- autor: pawel_ziel88, 2010-06-28 11:47
-
Niestety, Vęgoria mimo ambitnej gry, przegrała w Elblągu z miejscową Concordią 2:5 (2:2). To oznaczałoby spadek, gdyby nie dwa fakty - niespodziewana porażka Mazura z Turem 0:1 oraz nieoficjalne informacje, że w drużynie Concordii zagrał nieuprawniony zawodnik. O wszystkim ma zdecydować W-MZPN.

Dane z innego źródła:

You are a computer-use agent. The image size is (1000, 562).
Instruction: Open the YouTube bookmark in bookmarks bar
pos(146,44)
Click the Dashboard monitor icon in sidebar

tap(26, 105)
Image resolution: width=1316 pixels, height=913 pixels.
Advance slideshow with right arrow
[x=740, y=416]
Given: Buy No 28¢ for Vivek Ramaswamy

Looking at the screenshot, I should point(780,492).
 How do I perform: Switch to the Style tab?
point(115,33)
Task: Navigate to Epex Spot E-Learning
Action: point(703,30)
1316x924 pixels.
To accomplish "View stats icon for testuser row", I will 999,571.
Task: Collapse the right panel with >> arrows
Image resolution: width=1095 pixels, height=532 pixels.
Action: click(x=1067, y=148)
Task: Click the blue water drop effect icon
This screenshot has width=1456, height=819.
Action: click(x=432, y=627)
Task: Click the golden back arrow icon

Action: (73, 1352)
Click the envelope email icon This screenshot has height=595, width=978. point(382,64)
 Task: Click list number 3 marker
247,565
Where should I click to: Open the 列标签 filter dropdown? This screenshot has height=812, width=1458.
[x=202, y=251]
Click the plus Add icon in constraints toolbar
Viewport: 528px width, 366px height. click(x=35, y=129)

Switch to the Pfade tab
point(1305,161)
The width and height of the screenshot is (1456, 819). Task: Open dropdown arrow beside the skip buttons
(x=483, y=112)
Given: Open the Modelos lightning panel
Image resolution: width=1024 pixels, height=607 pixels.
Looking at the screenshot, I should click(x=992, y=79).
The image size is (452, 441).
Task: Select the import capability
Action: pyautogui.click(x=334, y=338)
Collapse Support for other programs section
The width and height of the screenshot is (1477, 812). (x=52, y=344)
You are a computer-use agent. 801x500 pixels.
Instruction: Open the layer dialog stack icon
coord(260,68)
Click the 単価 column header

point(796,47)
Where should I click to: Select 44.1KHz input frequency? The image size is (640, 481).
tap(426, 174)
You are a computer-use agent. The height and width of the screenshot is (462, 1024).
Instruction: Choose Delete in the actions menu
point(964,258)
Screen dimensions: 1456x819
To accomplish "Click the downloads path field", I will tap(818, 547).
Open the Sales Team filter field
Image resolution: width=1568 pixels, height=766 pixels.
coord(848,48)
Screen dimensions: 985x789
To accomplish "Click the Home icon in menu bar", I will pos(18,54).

Mecz w Elblągu lepiej zaczęli gospodarze, którzy zdobyli dwie bramki w przeciągu dwóch minut (20.,22.). Wtedy nasz zespół ruszył do odrabiania strat i zdołał jeszcze przed przerwą wyrównać. W tym momencie wszystko było otwarte. 10 minut po przerwie było juz 3:2 dla elblążan. Wtedy nasz zespół zaczął dążyć do wyrównania. Niestety, to się nie udało, a na domiar złego gospodarze wyprowadzili dwie kontry i zrobiło się 5:2. Porażka oznaczałaby niewątpliwy spadek CWKS-u do IV ligi, jednak z Bielska Podlaskiego nadeszły sensacyjne wieści - Mazur przegrał z Turem 0:1, tracąc bramkę w doliczonym czasie gry! Na mocy regulaminu, w przypadku drużyn walczących o utrzymanie, przy równej ilości punktów z całego sezonu oraz remisu w bezpośrednich meczach (1:1, 1:1) zarządza się baraż. Jednak to jeszcze nie wszystko. Dochodzą nieoficjalne informacje, że w drużynie Concordii zagrał zawodnik, który powinien pauzować za kartki. Jeżeli to by się potwierdziło, CWKS wygrałby walkowerem i baraż byłby zbędny. W Internecie pojawiły się głosy o "ustawieniu" meczu Concordii z Vęgorią w celu uratowania naszego klubu przed spadkiem. Jednak fakt, że w zespole Concordii mógł zagrać nieuprawniony piłkarz, świadczy jedynie o gapiostwie naszych sobotnich rywali i nie ma tu mowy o korupcji. Teraz wszystko w rękach W-MZPN.
MKS Concordia Elbląg - CWKS Vęgoria Węgorzewo 5:2 (2:2)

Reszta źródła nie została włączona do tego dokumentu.